## WORK REQUIRED
Copy out the lines from the one containing "1610x820 pixels. How" through the one containing "will pyautogui.click(x=312, y=91).", inclusive, reproducing each character for character.

--- start of ROWS ---

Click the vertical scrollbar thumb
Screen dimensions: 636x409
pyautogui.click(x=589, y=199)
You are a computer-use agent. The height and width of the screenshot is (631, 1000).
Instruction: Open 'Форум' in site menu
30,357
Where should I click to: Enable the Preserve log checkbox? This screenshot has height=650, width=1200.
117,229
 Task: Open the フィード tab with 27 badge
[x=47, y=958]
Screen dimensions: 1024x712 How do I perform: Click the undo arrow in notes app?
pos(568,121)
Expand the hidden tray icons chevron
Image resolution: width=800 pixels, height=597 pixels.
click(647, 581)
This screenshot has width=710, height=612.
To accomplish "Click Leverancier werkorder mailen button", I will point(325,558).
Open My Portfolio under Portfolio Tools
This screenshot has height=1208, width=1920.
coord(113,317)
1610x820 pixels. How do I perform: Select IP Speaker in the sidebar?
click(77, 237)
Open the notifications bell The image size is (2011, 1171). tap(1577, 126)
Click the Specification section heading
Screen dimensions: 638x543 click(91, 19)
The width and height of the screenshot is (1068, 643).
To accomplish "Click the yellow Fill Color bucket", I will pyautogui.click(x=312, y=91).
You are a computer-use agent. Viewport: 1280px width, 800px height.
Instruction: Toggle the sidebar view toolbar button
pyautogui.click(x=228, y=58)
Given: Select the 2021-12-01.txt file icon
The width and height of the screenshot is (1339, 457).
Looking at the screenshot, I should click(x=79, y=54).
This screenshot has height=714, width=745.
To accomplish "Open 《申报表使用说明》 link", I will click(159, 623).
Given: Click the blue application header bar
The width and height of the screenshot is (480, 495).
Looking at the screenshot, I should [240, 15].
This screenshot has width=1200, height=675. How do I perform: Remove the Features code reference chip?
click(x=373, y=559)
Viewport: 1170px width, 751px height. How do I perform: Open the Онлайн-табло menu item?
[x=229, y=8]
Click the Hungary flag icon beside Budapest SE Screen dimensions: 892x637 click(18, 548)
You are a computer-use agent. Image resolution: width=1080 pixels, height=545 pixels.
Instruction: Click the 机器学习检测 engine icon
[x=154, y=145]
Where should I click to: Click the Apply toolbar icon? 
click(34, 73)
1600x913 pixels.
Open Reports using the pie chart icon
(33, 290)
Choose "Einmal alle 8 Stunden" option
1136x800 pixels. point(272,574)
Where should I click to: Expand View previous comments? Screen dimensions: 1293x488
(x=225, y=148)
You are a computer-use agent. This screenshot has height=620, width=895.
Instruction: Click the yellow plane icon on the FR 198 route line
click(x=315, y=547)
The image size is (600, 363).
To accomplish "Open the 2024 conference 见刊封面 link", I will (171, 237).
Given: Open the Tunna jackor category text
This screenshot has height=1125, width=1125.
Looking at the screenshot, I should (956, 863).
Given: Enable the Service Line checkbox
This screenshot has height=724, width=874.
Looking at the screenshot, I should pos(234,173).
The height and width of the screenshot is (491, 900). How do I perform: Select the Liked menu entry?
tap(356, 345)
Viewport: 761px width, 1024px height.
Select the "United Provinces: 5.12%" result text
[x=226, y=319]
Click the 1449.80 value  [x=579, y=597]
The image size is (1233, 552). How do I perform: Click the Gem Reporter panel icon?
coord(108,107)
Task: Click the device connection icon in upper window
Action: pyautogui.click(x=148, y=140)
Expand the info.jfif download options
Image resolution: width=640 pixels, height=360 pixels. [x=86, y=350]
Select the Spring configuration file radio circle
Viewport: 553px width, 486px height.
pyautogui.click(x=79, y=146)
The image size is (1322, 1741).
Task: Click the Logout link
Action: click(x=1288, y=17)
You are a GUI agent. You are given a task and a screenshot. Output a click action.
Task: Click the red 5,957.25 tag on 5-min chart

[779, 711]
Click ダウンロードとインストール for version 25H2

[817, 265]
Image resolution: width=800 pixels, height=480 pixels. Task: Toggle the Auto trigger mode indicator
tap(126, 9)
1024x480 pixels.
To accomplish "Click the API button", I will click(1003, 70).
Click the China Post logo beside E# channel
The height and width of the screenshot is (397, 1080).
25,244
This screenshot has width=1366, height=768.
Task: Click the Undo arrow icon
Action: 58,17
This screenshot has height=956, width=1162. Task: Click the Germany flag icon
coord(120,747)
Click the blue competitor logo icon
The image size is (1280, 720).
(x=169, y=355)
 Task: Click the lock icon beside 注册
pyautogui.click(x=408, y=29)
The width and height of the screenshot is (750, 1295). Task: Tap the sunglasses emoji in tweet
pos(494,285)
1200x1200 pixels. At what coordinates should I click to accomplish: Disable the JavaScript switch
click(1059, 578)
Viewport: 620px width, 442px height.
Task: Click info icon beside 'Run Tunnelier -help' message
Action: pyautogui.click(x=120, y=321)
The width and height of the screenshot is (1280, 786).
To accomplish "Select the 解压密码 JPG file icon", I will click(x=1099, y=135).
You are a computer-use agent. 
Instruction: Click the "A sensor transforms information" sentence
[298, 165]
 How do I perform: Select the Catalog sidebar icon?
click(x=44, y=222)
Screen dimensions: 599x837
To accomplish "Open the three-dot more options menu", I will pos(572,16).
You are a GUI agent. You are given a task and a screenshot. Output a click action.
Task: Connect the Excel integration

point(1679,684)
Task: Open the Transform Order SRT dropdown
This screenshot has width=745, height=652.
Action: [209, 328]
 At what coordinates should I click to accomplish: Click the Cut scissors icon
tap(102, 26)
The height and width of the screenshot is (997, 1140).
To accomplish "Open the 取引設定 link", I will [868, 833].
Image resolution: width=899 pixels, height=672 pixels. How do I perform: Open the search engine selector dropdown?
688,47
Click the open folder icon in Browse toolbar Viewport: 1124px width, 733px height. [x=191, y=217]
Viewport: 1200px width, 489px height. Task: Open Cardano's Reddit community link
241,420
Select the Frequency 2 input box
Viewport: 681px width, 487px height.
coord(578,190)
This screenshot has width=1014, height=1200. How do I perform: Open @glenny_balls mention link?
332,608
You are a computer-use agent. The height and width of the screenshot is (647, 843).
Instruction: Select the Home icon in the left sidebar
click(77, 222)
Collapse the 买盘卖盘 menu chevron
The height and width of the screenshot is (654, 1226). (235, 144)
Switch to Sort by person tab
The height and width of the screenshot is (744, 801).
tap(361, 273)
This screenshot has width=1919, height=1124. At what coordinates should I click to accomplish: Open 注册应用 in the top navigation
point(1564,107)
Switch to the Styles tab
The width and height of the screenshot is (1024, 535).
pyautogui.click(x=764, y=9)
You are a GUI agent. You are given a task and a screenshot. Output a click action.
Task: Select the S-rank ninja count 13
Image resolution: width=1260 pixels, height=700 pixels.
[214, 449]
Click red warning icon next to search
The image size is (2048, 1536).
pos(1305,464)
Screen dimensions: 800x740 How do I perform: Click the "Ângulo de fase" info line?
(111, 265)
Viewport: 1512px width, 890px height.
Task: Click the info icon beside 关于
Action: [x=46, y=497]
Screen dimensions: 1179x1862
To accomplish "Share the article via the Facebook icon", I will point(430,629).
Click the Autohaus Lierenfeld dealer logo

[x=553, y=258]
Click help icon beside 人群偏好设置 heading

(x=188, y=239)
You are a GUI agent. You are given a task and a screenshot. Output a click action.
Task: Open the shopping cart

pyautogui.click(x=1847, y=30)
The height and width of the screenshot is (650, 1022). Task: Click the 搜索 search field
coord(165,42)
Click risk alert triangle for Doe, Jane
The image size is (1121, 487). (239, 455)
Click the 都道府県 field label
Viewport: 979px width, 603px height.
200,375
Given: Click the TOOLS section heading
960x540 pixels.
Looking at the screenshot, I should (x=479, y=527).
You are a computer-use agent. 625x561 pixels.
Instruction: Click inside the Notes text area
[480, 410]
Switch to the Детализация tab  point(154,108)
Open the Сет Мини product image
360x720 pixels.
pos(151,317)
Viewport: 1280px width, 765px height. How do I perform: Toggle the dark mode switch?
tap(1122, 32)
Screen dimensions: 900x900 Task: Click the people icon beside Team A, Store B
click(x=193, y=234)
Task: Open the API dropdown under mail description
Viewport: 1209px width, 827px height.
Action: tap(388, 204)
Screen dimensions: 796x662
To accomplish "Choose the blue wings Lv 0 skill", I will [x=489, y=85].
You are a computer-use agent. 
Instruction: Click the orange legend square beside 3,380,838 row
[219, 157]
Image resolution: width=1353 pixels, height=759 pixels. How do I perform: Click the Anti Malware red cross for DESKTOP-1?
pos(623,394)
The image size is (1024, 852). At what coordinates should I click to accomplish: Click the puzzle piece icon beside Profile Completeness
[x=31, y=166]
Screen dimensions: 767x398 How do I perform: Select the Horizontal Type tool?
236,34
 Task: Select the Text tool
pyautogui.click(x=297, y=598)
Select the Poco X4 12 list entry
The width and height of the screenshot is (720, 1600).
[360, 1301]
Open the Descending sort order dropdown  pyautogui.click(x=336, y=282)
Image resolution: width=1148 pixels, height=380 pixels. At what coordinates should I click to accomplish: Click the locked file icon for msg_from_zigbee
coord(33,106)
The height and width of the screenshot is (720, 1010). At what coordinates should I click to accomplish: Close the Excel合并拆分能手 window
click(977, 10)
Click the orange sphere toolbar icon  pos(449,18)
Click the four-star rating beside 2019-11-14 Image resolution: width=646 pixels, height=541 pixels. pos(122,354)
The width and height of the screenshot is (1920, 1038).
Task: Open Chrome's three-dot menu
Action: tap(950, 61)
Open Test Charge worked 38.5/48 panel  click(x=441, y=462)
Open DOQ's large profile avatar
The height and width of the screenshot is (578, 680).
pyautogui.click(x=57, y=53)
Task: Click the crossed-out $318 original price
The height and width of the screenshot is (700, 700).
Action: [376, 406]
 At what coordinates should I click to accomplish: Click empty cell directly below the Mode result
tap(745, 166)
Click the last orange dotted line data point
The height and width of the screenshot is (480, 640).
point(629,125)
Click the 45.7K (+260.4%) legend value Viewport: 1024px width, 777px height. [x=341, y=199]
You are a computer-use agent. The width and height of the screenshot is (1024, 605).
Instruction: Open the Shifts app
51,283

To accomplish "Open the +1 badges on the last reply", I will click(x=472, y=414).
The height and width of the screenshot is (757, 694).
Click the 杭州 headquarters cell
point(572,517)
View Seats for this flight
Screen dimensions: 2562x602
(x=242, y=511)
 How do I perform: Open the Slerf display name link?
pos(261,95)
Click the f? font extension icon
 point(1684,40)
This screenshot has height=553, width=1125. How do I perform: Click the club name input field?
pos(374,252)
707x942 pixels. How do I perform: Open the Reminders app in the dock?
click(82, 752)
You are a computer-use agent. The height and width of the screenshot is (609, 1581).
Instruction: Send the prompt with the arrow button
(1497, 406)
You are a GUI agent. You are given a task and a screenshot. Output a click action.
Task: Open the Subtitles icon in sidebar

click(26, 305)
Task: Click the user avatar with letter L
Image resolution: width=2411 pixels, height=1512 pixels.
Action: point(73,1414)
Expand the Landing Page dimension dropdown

--- end of ROWS ---

## TASK OUTPUT
1610x820 pixels. How do I perform: Select IP Speaker in the sidebar?
click(77, 237)
Open the notifications bell The image size is (2011, 1171). tap(1577, 126)
Click the Specification section heading
Screen dimensions: 638x543 click(91, 19)
The width and height of the screenshot is (1068, 643).
To accomplish "Click the yellow Fill Color bucket", I will pyautogui.click(x=312, y=91).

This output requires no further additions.